The Oxford English Dictionary (online edition, March 2022) has misdated a quotation from The Home and Foreign Review [cf. footnote]. It therefore appears that the noun foolometer was coined by the British Anglican cleric, author and wit Sydney Smith (1771-1845) in Second Letter to Archdeacon Singleton, Being the Third of the Cathedral Letters (London: Longman, Orme, Brown, Green, and Longmans, 1838):
I am astonished that these Ministers neglect the common precaution of a foolometer, with which no public man should be unprovided: I mean, the acquaintance and society of three or four regular British fools as a test of public opinion. Every Cabinet Minister should judge of all his measures by his foolometer, as a navigator crowds or shortens sail by the barometer in his cabin. I have a very valuable instrument of that kind myself, which I have used for many years; and I would be bound to predict, with the utmost nicety, by the help of this machine, the precise effect which any measure would produce upon public opinion.
From May 1838 onwards, several British newspapers reprinted the above-quoted passage from Sydney Smith’s Second Letter to Archdeacon Singleton, thus popularising the noun foolometer. This popularity can be seen in the following from a correspondence from London, published in The Scotsman, or, Edinburgh Political and Literary Journal (Edinburgh, Midlothian, Scotland) of Saturday 9th June 1838:
The more I think of all that I see and hear around me, the more I am impressed with the belief that, in as far as the Liberal party in the present House of Commons is concerned, our reign is over—our moving power gone. There has long been symptoms of a tendency on the part of the pure Whigs to ally themselves with the Tories, rather than with the moderate Radicals, to whose persevering and most disinterested support they owe so much. Mr Fazakerley’s vote on Friday is a proof of the extent to which this feeling is already carried; and of the importance with which he, and many of his friends, look forward to the period when the restraint they are now enduring will be at an end. Mr Fazakerley voted against Lord John Russell in favour of the £10 qualification; and although individually his opinion may be of little importance, it is of importance as arguing that of others, who have as yet had the discretion to keep their intentions to themselves. Mr Fazakerley is an admirable—I will not say Foolometer, (with Sydney Smith,) but Old-Whigometer, if you will allow me to coin the phrase. Whatever he says or does, you may be pretty sure that there are some ten or a dozen old Whig county members ready to do and say, as soon as the opportunity serves; and I consequently regard his conduct on Friday as indicating not merely the line to be taken by these gentlemen, but that which the Government wishes them to take under certain circumstances and at a proper time.

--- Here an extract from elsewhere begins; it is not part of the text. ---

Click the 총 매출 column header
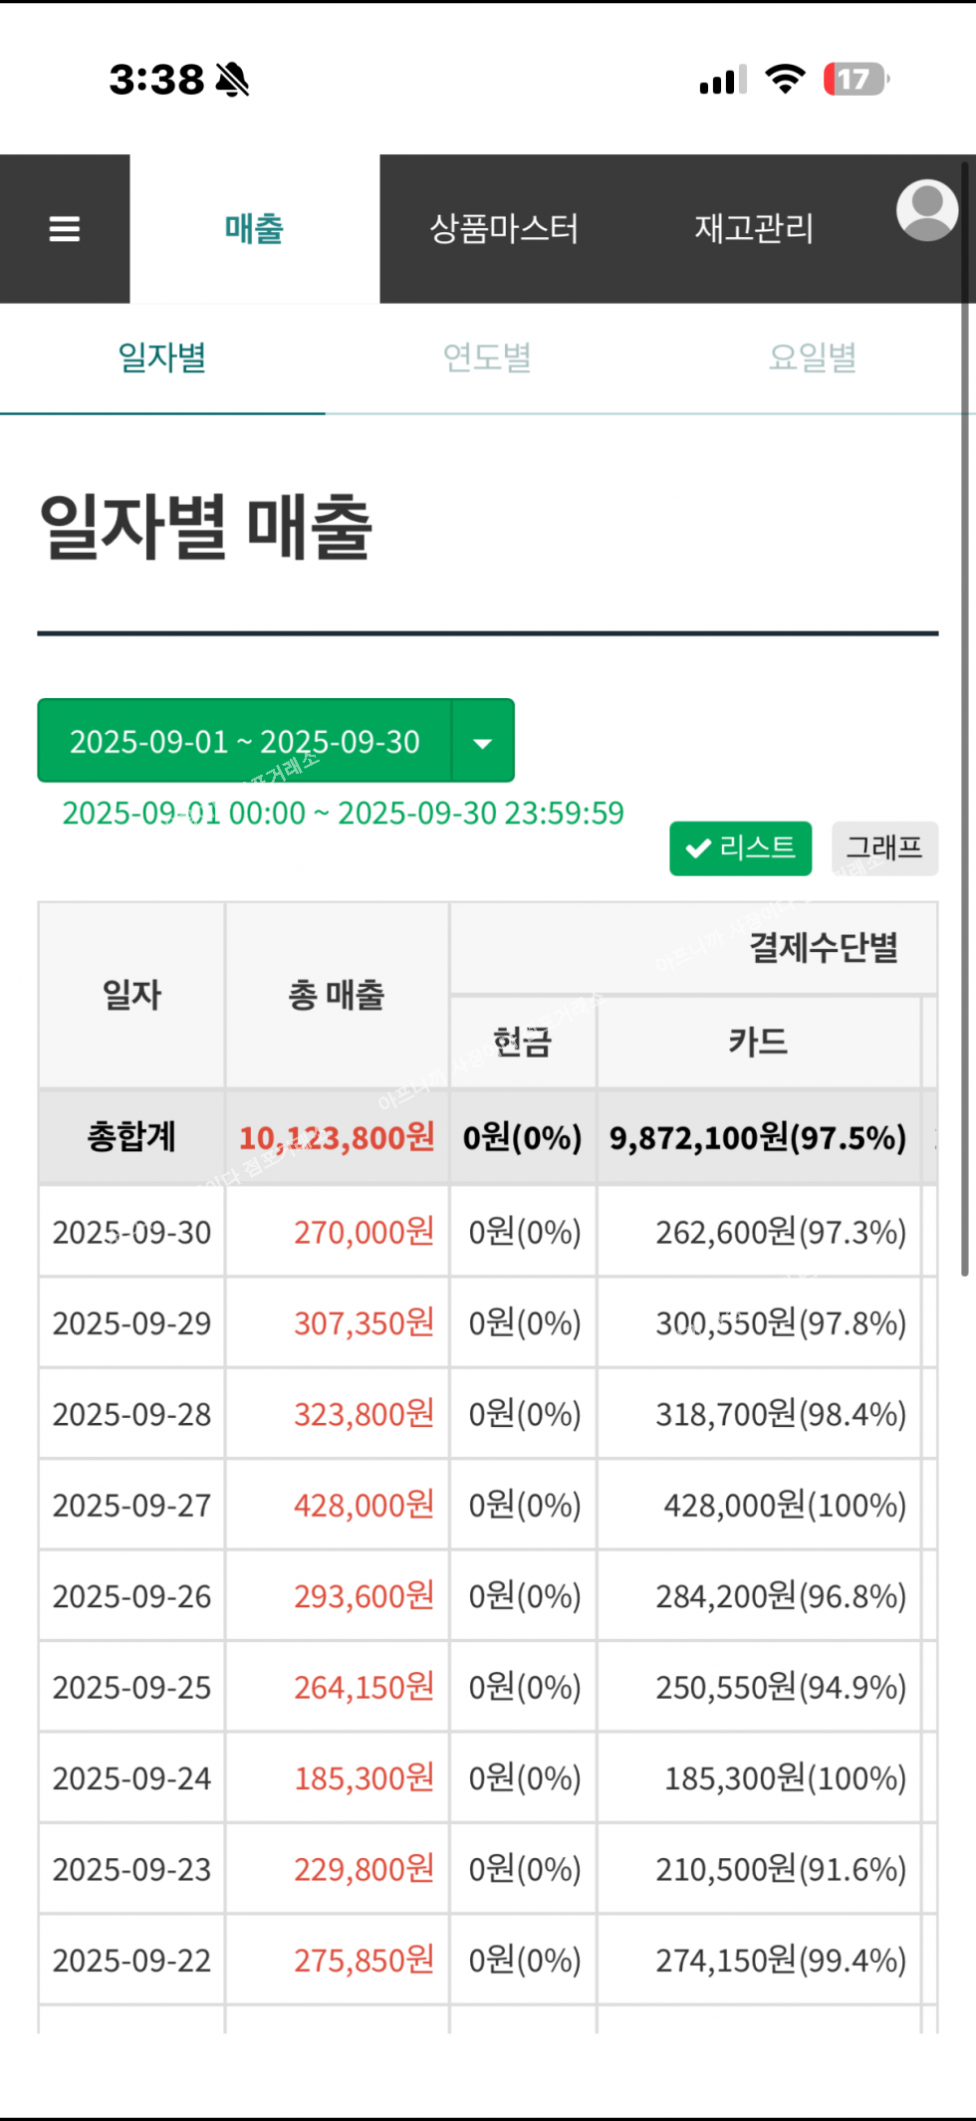976x2121 pixels. [337, 995]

The earliest occurrence that I have found of foolometer used without explicit reference to Sydney Smith or to his text is from The Albion (Liverpool, Lancashire, England) of Monday 25th February 1839—the following was written in reaction to an article published in the Mail, referred to as “our contemporary”:
The Town Council is certainly obnoxious to Tory feeling, but the Watch Committee ought to be exempt from Conservative vituperation. About a moiety of the members have always been regarded as good Tories, and it is hardly polite to call them fools: it is the first time that Mr. Thomas Case or Mr. Nelson Wood was ever so designated. The occasion hardly warranted such strong language; for Mr. Hall is not likely to be influenced by the “foolometer” of our contemporary.
Note: There is an error in the Oxford English Dictionary (online edition, March 2022). This dictionary states that the following quotation is from The Home and Foreign Review (London, England) of October 1836, whereas it is from George Eliot’s Novels, by the British literary critic Richard Simpson (1820-1876), published in The Home and Foreign Review (London, England) of October 1863:
—Context: Richard Simpson was referring to Romola, by the British novelist George Eliot (Mary Ann Evans – 1819-1880), first published in serial form, from July 1862 to August 1863, in The Cornhill Magazine (London, England), and first published in book form in 1863:
Romola is infinitely stronger than Tito, or Fra Girolamo himself, though she owes every thing to his opportune influence; Tessa is a foolometer, showing how little womanhood is wanted to balance all the manly intelligence and will of Tito.